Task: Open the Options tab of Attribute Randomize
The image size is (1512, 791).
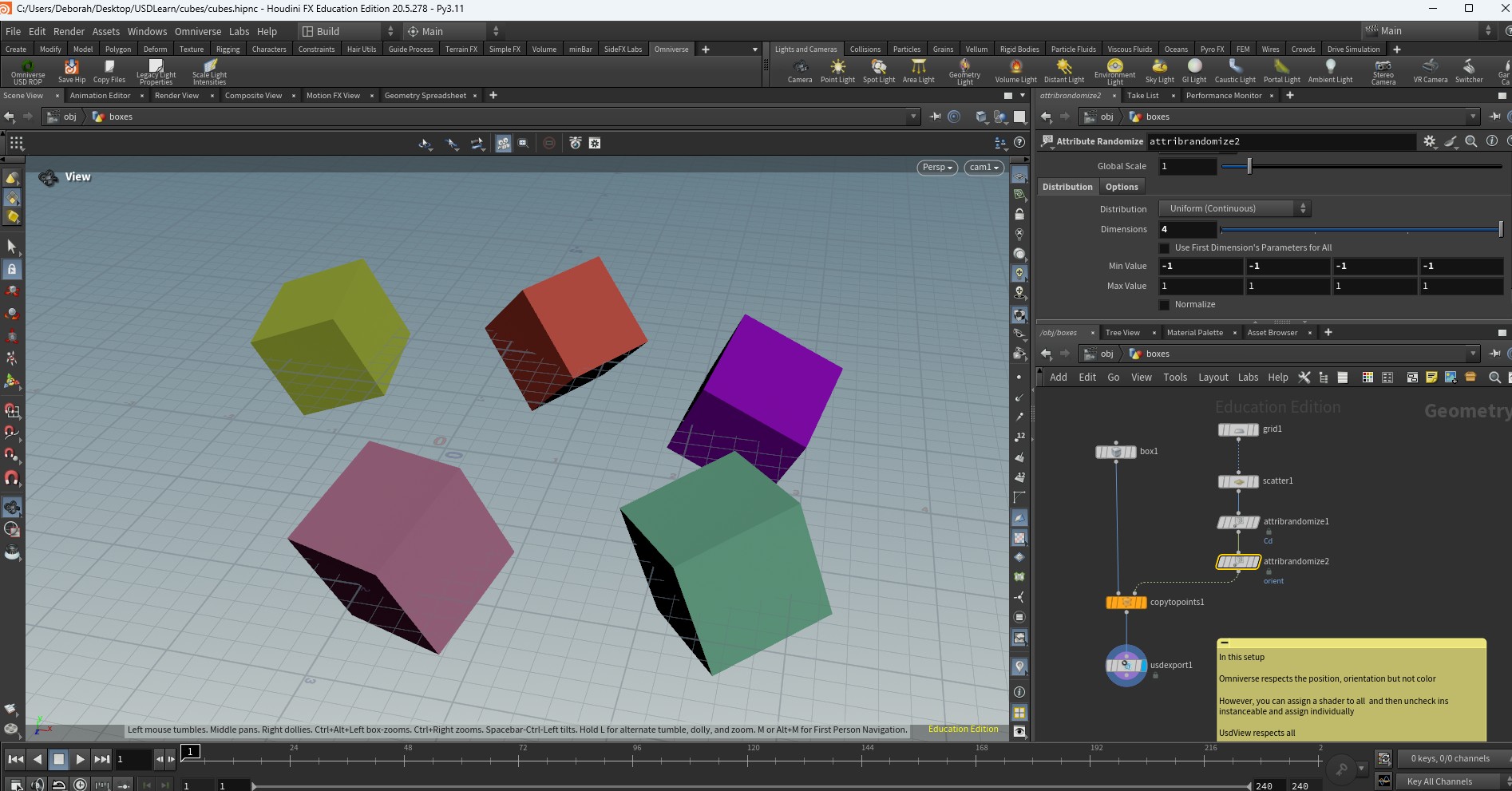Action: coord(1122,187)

...

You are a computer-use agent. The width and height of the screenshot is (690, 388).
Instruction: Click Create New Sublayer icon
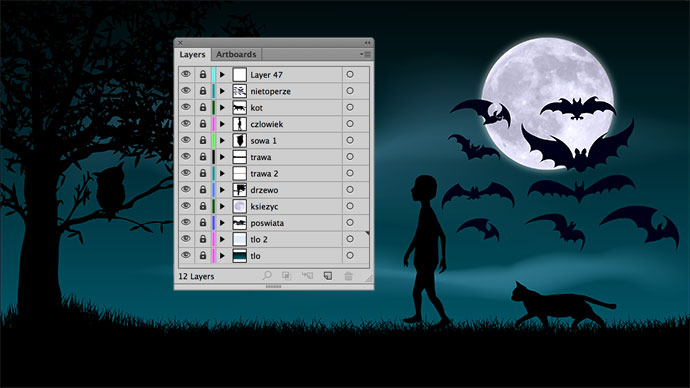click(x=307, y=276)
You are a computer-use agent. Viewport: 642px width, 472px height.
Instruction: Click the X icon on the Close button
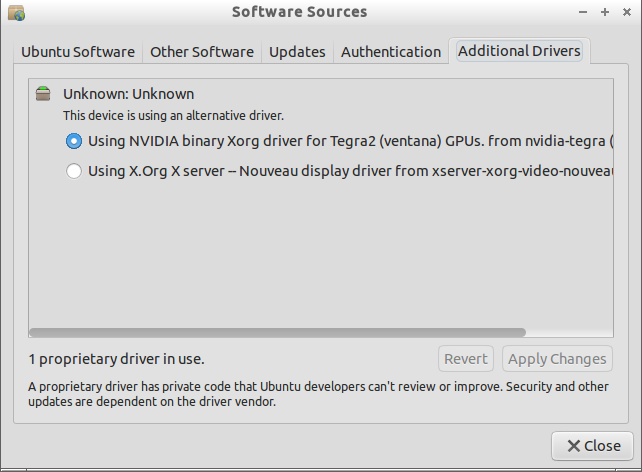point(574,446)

| THE PROBLEM |
Give only the number of lines in the data that hold the string "agent".

| RESPONSE |
2